Haiti, Turkiye and Tunisia: The First Three Teams Out of the 2026 World Cup

The First Names Off the 2026 World Cup Board
The 2026 World Cup arrived with a wider door than any tournament before it. The expanded 48-team format sends 32 of the 48 nations into the knockout phase, leaving only 16 sides to pack their bags after the group stage. With so many survivors, going home early carries an extra sting. By 21 June, three countries had already crossed that line: Haiti, Turkiye and Tunisia were the first nations mathematically confirmed out.
For each of them, the early exit cuts deep for different reasons. One returned to the World Cup stage after more than half a century away. Another ended a generation-long absence. The third arrived with genuine ambition and ran into a ruthless finisher. All three discovered how unforgiving the group stage can be, even when the bracket beyond it has never been more crowded.
Haiti: A 52-Year Wait Ends in Group C
Haiti’s story was the most emotional of the three. Their place in the 2026 finals marked a return to the World Cup for the first time since 1974, a gap of more than five decades. The romance of that comeback, however, met a hard reality in Group C.
The opening fixture set the tone. Haiti lost 1-0 to Scotland, a tight margin but a costly one in a format where every point matters. That left them needing a result against far stronger company, and the schedule offered no mercy. On 19 June, Brazil delivered a 3-0 defeat that ended Haitian hopes and made them the very first team eliminated from the tournament.
There is no shame in losing to one of the game’s traditional powers, and simply reaching the finals after such a long absence is an achievement that will resonate at home. But two defeats from two left no path forward, and Haiti’s tournament was over almost as soon as it began.
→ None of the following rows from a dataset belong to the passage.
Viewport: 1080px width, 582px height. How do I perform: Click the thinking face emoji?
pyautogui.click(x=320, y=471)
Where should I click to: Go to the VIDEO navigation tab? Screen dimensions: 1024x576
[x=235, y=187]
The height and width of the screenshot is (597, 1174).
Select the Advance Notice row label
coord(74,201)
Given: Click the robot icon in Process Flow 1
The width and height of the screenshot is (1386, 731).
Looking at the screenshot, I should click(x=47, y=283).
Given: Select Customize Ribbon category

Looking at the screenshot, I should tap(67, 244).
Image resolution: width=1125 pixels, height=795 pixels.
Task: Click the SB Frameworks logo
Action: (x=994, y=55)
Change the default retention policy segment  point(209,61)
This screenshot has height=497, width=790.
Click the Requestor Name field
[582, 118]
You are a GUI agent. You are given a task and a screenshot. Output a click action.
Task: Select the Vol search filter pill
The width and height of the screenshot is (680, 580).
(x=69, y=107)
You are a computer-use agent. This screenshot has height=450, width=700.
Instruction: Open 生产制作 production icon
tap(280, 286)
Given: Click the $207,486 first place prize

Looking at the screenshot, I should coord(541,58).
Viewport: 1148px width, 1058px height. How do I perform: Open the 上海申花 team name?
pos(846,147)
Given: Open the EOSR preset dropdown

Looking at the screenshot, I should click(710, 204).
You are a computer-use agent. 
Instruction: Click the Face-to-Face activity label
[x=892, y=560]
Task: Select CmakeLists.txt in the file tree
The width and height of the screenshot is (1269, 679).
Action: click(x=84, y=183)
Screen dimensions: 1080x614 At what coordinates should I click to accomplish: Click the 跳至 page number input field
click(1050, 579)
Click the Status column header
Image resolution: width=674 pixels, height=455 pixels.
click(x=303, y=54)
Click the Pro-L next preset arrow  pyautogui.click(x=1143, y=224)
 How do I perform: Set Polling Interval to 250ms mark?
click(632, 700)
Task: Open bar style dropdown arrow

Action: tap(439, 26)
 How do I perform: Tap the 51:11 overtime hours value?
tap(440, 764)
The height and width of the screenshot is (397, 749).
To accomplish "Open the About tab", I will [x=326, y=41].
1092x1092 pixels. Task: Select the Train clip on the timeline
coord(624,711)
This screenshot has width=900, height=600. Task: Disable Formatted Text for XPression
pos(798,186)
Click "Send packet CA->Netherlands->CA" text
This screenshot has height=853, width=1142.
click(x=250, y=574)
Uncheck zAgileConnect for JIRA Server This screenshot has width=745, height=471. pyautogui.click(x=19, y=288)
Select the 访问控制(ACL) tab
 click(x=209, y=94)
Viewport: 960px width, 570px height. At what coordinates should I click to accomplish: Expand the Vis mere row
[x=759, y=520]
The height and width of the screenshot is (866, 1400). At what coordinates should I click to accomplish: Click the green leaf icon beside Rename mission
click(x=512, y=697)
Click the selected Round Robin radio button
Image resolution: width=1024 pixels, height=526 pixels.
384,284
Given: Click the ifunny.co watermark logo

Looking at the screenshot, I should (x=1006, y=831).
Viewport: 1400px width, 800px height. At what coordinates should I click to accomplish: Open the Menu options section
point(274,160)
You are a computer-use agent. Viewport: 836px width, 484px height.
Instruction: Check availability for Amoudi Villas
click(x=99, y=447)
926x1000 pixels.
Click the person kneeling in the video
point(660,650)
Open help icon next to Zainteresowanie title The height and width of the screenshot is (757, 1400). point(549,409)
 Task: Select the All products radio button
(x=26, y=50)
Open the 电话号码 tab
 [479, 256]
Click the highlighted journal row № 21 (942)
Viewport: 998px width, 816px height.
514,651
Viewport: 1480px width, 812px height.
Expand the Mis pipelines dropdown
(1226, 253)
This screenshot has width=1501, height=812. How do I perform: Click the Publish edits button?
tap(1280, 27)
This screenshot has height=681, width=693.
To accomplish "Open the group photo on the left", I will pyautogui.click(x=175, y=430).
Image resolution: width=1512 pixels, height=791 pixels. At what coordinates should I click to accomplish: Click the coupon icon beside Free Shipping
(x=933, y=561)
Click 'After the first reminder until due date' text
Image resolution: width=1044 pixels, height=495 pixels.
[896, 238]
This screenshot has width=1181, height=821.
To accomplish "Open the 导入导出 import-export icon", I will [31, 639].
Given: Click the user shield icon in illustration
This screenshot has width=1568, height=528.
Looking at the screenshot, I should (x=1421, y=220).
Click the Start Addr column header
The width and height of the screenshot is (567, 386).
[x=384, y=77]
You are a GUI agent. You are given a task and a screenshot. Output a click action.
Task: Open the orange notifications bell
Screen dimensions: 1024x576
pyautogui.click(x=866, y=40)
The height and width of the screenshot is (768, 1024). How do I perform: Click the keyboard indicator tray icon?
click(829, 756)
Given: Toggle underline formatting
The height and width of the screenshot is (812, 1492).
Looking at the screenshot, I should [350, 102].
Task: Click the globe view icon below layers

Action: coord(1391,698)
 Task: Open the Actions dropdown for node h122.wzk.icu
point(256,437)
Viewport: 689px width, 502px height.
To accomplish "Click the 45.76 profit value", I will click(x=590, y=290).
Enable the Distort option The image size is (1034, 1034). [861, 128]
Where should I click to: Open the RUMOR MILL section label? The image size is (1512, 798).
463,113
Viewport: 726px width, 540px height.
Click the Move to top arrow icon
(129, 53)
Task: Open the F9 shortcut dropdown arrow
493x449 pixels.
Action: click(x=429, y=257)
Turkiye: A 24-Year Return Undone by 10 Men
Turkiye carried a different kind of weight. Their presence in 2026 represented a first World Cup appearance in 24 years, a long-awaited return for a footballing nation with proud history. Expectations were higher here, and so the manner of the exit will frustrate them.
Defeat to Australia opened the door to trouble, and the decisive blow came on 19 June against Paraguay. What stung most was the context: Paraguay played much of the contest with 10 men, yet still found the goal that mattered in a 1-0 win. Going down to a side reduced to 10 players is the kind of result that lingers, turning a return tour into a chastening one.
Two matches, two losses, and Turkiye joined Haiti on the eliminated list the same day. After waiting nearly a quarter of a century to return, they will leave wondering how a numerical advantage slipped through their hands.
Tunisia: Heavy Defeats Bookend a Short Stay
Tunisia’s elimination was confirmed a day later, on 20 June, and the scorelines told the clearest story of all. In Group F they were beaten 5-1 by Sweden, a result that left their goal difference battered and their margin for error gone. The follow-up offered no relief: a 4-0 loss to Japan sealed their fate.
Conceding nine goals across two matches is a brutal accounting, and it underlined how quickly a group stage can spiral when an early heavy defeat is followed by another. Tunisia were unable to find a foothold, and their tournament ended with the harshest goal difference of the first three teams out.
The Brutal Maths of a Bigger Tournament

The common thread is stark. Each of these three nations lost both of their first two matches, removing any realistic route to one of the 32 knockout places. In a tournament built to be generous, they could not take advantage of the wider qualification window.
| Team | Group | Results so far | Notable backdrop |
|---|---|---|---|
| Haiti | C | 0-1 Scotland; 0-3 Brazil | First World Cup since 1974 |
| Turkiye | D | Lost to Australia; 0-1 Paraguay (10 men) | First appearance in 24 years |
| Tunisia | F | 1-5 Sweden; 0-4 Japan | Earliest exit by goal difference |
The expanded format was designed to widen access and reward more nations with a knockout berth, and that generosity has shaped much of the early narrative. Japan, for instance, reached the last 32 in style, the same opponent that confirmed Tunisia’s exit. You can revisit that landmark in our report on how Japan won the 1,000th World Cup match and reached the round of 32.
Group F has been a source of big numbers throughout, with Sweden’s 5-1 demolition of Tunisia matched by other heavy hitting in the same pool. The story of how the Dutch responded is captured in our piece on the Netherlands answering Sweden with a five-goal Group F statement.
The Other Side of the Coin
While Haiti, Turkiye and Tunisia counted down to elimination, others were busy securing their progress. The qualification picture has moved quickly, with several sides booking knockout spots with time to spare. Germany, for example, navigated a scare before advancing, as detailed in our coverage of how Undav dragged Germany into the knockout stage after an Ivory Coast scare.
For the three eliminated nations, the contrast is painful but the lesson is simple. The 2026 World Cup may forgive more than any edition before it, yet it still demands at least one result in the opening two rounds. Haiti, Turkiye and Tunisia could not provide one, and so they became the first names written off a tournament that had only just begun.